There’s a reason cutting stories is akin to slaughtering cute animals. Writers ply their trade with words and it isn’t easy to part with them given the  thought and consideration it took to put them on the page. That cool idea, that lovely turn of phrase sometimes looks like an abandoned puppy with really big eyes and a cute face. Soon hitting the delete key tends to feel like taking a hatchet to your arm.

The antidote to that is to keep in mind that what looks like a puppy to you may not look like a puppy to another person that may be reading it. Keep in mind that we serve a set of readers with an attention span shortened by television and the internet. Short attention span readers are turned off by long sprawling stories that fail to make their point right away.

Whether it is a newspaper, blog or that trendy online magazine concise and entertaining writing is absolutely necessary. The responsibility falls on the writer to accommodate the audience or risk losing them halfway through your story.

Part of serving your audience means being ruthless and efficient with your words. It means making the tough decisions about what is absolutely necessary. It means drowning a few puppies for the greater good of your writing.

Here is some advice on “drowning puppies”:

Be aware of size and scope- The idea of “concise and entertaining writing” depends on the size and scope of the project. A breaking news story will have different needs than a feature story or a review for example.

For freelancers, it’s always a good to be aware of what an editor expects out of you. It’s always good to set guidelines for length ahead of time so that you have something to shoot for when it comes to writing and editing.

Prioritize your infomation- Be clear about the ‘big ideas’ that are going into your story ahead of time. Ask yourself “what is the most important thing a reader should come away with?’ then put that front and center. Knowing what to keep helps you decide what needs to be taken out.

The 10 percent rule- This works best with longer stories, but a good principle to live by. The idea is to shave 10 percent of the total word count after you are done. This will force you to look for places that need to be tightened up.

The best way to do this is to take a broad overview first and look for ideas that may have been repeated unnecessarily. Then go paragraph by paragraph with a double space in between. Try to cut out a word or two for each graph by rephrasing sentences or taking out repeated words.

After you are done, repeat until you hit the quota.

Faces of your audience- Keep perspective on your story and realize exactly who you are writing for. Be a role player by reading your stories from different perspectives. Read it once as yourself, another as an imagined reader and a third time as your worst critic.

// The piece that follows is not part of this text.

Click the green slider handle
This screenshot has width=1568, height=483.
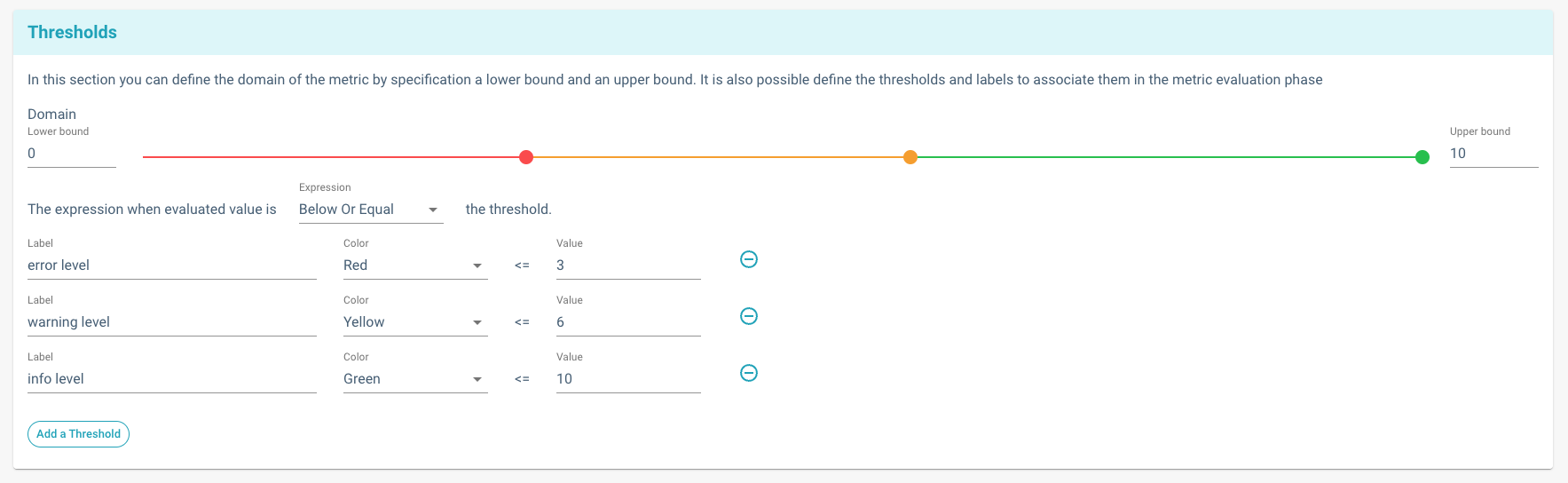point(1422,157)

Doing this will be like looking at your story with a fresh eyes. You may find some things that need to be taken out.

Die to the past write in the present

The past is not the place for a working writer to be all the time. That’s the realm of guilt and regrets where questions of should, could and would tend to dominate. The more time you spend thinking about things you can’t control, the less time you spend thinking about what really matters— the writing.

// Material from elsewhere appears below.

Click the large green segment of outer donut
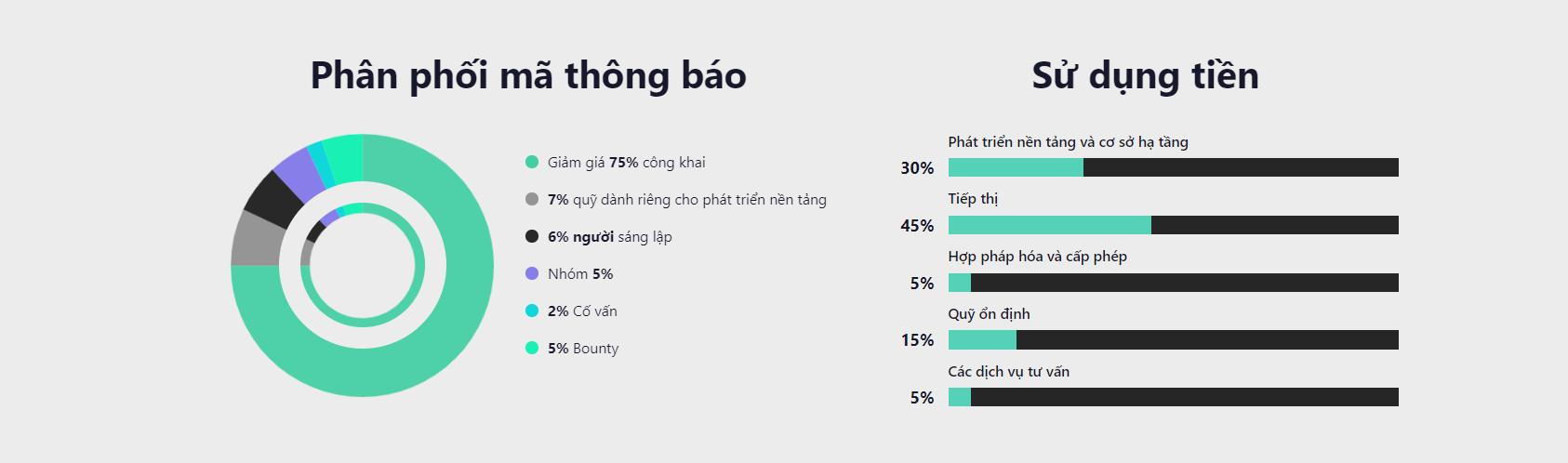Viewport: 1568px width, 463px height. pyautogui.click(x=437, y=335)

Regret can be a powerful motivators. The desire to avoid it can drive you to work hard, but slip ups can feel devastating and lead to more regrets.  Perhaps you missed an important goal or made a decision that led to a bad outcome. The fear of either situation can do one of two things: make you work harder or drive you to stop trying.

Successful people work in spite of that fear. They understand that you get what you think about most of the time so if you dwell on mistakes then that’s what you will get in return. That’s not to say they don’t acknowledge the bad things, on the contrary, they face the consequences and move on faster than unsuccessful people.

Regrets stem from the past where major success and failure  are extrapolated into perceived future that is not wholly grounded in reality. For example, the writer that can’t get started on the second novel is still in some ways rooted to a past success that they perceive they can’t overcome the second time around. Yet how does anybody know how successful that second novel will be if it hasn’t even been written yet?  This is different from making an informed decision based on experience you gleaned from the past. The difference is that informed decisions are  fully grounded in the present, based on circumstance rather than an irrational need to avoid having regrets.

Writing is a task that requires you to vacillate between thinking about past, present and future. You draw on research and knowledge from the past to write in the present and then edit your story trying to anticipate what a future audience is going to think.
The trap lay in spending too much time dwelling on the past and future. No matter how much thinking you may have to do, the task of writing always happens in the present. I may have thought about what this post was about in the past and you may be reading these words at a future date, but I typed everything out in the here and now.

To approach your writing goals with an air of negativity does not make a sustainable career. Bad feelings can always be traced to some past regret or anxiety that is based on a projected future that stems from those regrets. It’s  necessary to work through that negativity before getting started or else writing will become a grind— It’ll be something you’re forced to do. Every hesitation becomes a reason to stop writing because it’s simply not appealing to you.

Writing doesn’t have to be something you enter kicking and screaming. It’s shouldn’t feel difficult or hard, but a genuinely enjoyable experience. The actual work may be difficult sure, anything creative is, but sitting down to focus on something you genuinely love should never be a problem.

Here are a couple of things to keep in mind when it comes to regrets:

There are no such things as a mistake- The nature of creating goals is binary. You either succeed or fail at it and that clear cut distinction either forces you into one camp or another. Trying does not guarantee success, but not trying guarantees failure.

There are a lot of people who can’t even muster up the courage to try because past mistakes have caused them to decide that future efforts equate to failure.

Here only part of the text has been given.